# [Stated exercise]
Can you copy out every one of the entries below word for word, leaving the pictures out?
"""
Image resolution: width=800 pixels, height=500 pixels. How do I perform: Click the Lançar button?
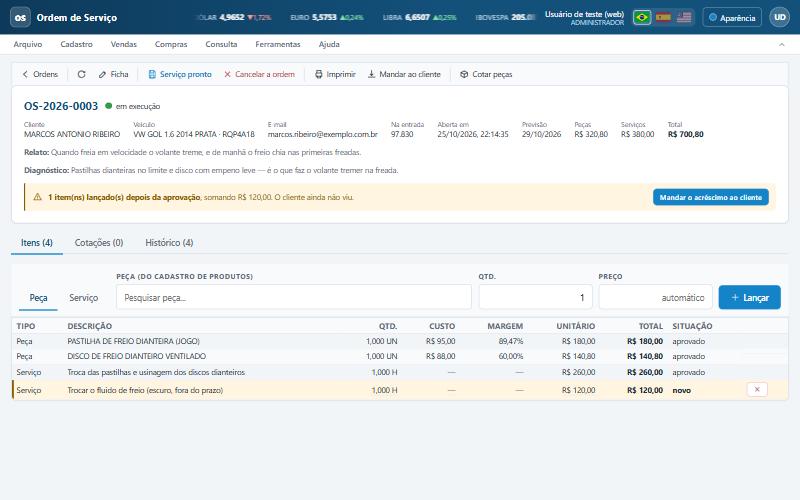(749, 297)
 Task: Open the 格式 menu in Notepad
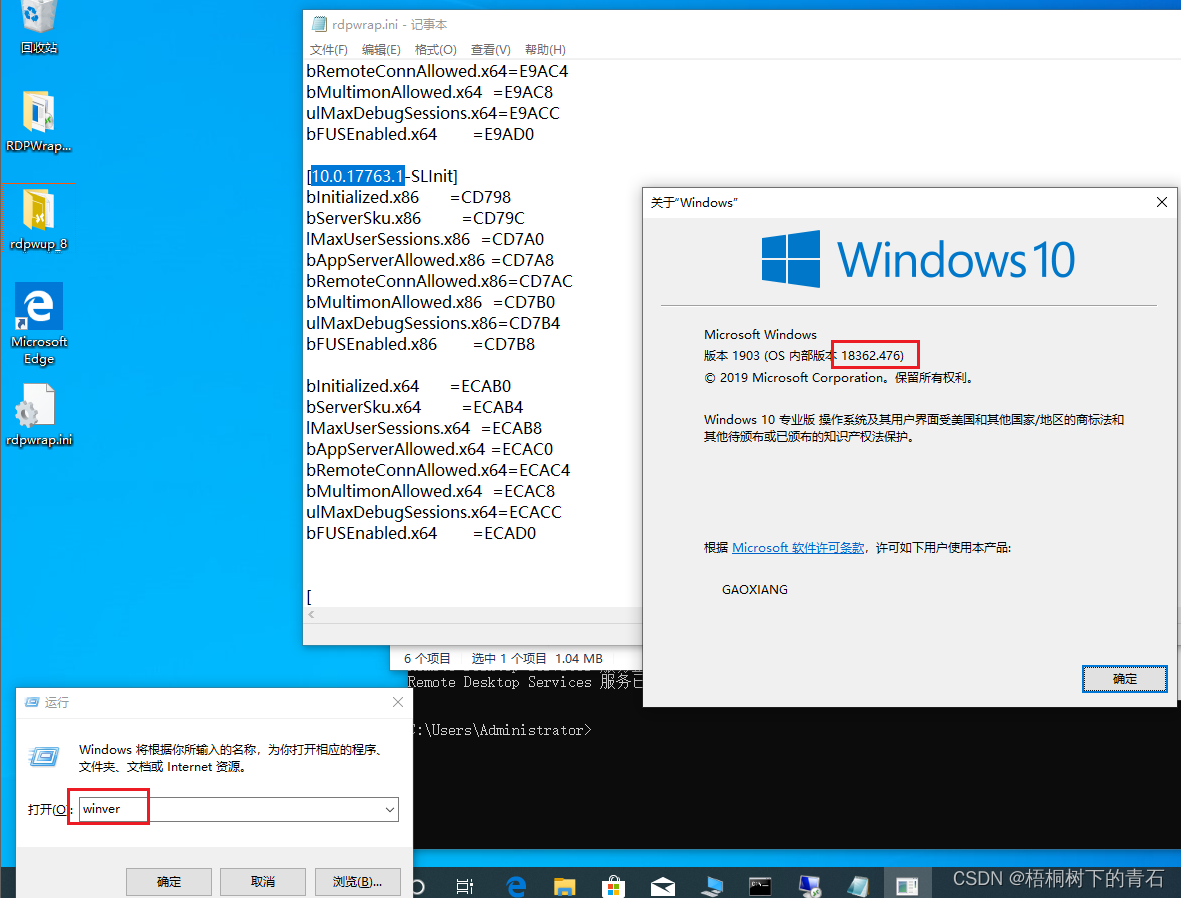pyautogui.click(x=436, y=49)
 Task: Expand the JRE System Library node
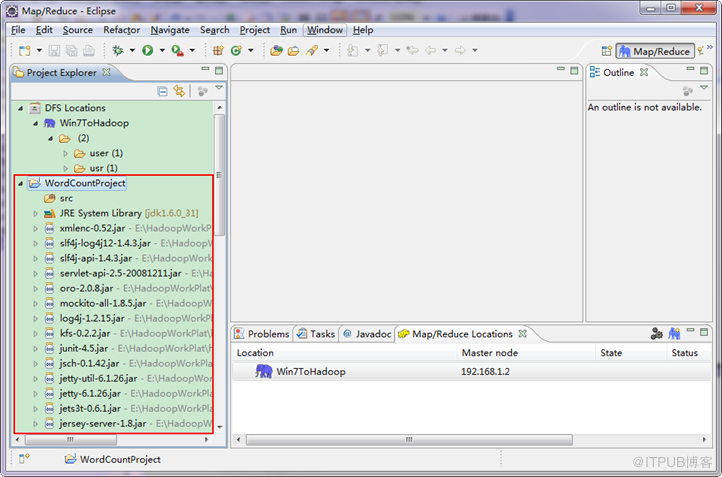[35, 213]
"""
# [The reply]
Image resolution: width=800 pixels, height=500 pixels. How do I perform: Click the Lançar button?
(749, 297)
 Task: Open the 格式 menu in Notepad
pyautogui.click(x=436, y=49)
 Task: Expand the JRE System Library node
[35, 213]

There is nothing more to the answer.